__EXERCISE INSTRUCTIONS__.
Work out how many lines of the listing hold "pencil" and return that number by itself.

__RECORDS PROVIDED__.
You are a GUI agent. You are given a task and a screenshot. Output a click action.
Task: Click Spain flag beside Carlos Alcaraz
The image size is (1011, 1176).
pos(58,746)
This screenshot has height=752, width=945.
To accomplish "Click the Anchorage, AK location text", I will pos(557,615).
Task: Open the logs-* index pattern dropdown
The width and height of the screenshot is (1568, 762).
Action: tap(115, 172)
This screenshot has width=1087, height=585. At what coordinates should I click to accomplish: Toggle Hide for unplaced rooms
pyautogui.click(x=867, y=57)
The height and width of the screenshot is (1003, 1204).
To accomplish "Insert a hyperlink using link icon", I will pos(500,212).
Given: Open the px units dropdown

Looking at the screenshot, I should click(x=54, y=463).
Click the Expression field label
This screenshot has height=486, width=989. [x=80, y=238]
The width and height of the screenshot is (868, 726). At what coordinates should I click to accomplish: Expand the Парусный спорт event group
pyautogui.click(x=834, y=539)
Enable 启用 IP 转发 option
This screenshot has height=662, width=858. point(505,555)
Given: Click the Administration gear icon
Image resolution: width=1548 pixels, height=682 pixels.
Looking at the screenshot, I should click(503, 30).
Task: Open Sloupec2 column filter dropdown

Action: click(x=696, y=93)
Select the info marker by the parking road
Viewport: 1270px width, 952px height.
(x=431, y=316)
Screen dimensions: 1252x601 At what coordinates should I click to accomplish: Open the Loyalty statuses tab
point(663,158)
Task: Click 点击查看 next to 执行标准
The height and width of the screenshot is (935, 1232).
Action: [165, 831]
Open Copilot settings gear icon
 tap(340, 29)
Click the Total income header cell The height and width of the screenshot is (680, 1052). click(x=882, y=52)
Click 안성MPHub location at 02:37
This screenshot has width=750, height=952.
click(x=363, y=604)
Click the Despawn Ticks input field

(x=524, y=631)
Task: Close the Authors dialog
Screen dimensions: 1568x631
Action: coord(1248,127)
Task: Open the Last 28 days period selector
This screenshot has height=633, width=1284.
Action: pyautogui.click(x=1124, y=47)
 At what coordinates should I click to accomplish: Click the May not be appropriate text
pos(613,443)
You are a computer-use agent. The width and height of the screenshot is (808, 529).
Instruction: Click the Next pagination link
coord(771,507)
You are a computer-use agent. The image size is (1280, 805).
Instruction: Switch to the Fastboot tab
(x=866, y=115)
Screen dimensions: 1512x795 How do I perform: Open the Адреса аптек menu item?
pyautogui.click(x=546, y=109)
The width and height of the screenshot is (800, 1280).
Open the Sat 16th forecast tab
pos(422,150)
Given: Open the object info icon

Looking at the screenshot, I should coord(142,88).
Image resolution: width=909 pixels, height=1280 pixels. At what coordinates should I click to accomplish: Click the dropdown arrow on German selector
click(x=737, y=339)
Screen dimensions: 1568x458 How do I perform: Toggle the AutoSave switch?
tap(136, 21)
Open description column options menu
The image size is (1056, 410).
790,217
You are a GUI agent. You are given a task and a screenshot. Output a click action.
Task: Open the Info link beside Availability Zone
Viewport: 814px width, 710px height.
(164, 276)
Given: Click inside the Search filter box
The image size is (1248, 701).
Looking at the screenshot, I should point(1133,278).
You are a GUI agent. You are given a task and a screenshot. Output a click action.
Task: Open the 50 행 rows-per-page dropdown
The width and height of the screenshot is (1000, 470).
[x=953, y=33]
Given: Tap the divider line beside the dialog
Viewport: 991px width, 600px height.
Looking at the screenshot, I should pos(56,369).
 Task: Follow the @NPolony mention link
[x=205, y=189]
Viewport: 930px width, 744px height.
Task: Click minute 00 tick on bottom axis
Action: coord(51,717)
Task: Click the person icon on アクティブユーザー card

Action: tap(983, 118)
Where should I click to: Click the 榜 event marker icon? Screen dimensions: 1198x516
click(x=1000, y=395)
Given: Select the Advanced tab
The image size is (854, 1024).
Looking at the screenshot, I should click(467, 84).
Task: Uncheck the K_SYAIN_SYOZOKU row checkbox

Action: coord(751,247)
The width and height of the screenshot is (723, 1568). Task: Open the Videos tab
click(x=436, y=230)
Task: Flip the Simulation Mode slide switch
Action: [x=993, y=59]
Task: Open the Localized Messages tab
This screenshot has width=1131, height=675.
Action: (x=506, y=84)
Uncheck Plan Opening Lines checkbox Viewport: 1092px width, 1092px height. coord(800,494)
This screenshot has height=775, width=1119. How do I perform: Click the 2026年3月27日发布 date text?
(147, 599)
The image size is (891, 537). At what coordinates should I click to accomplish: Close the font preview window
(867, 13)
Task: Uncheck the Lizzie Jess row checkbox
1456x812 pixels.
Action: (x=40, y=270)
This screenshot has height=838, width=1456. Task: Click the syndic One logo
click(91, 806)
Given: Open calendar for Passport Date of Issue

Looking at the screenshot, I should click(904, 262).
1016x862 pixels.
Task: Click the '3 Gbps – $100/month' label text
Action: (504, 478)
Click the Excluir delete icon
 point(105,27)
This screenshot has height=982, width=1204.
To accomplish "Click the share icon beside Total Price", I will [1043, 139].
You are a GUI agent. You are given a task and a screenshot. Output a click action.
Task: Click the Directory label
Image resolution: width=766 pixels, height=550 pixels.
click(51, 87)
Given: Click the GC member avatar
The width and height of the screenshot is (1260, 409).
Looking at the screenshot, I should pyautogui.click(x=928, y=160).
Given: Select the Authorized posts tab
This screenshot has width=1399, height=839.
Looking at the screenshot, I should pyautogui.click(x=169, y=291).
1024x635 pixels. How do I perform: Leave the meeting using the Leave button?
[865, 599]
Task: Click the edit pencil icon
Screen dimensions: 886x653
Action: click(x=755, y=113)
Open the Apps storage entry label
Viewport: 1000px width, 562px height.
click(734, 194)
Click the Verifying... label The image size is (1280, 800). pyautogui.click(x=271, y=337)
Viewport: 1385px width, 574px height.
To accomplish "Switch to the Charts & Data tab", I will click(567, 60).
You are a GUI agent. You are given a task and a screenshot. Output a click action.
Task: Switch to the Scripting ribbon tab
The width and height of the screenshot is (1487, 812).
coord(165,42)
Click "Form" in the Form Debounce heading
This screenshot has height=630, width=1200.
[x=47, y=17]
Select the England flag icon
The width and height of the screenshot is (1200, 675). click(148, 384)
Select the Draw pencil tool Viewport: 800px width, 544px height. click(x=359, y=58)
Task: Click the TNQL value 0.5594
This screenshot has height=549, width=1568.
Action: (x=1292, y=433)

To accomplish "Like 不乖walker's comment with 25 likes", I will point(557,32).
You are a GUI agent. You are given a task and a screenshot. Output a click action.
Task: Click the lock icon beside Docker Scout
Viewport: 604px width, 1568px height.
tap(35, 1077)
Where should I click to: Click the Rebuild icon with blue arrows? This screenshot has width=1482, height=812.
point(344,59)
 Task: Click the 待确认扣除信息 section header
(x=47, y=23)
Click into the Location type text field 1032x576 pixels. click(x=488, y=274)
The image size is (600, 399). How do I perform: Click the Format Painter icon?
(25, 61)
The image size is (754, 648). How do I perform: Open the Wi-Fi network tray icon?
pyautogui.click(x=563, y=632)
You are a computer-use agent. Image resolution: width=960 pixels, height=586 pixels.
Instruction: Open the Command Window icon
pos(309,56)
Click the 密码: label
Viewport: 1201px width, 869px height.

__FINISHED TASK__.
2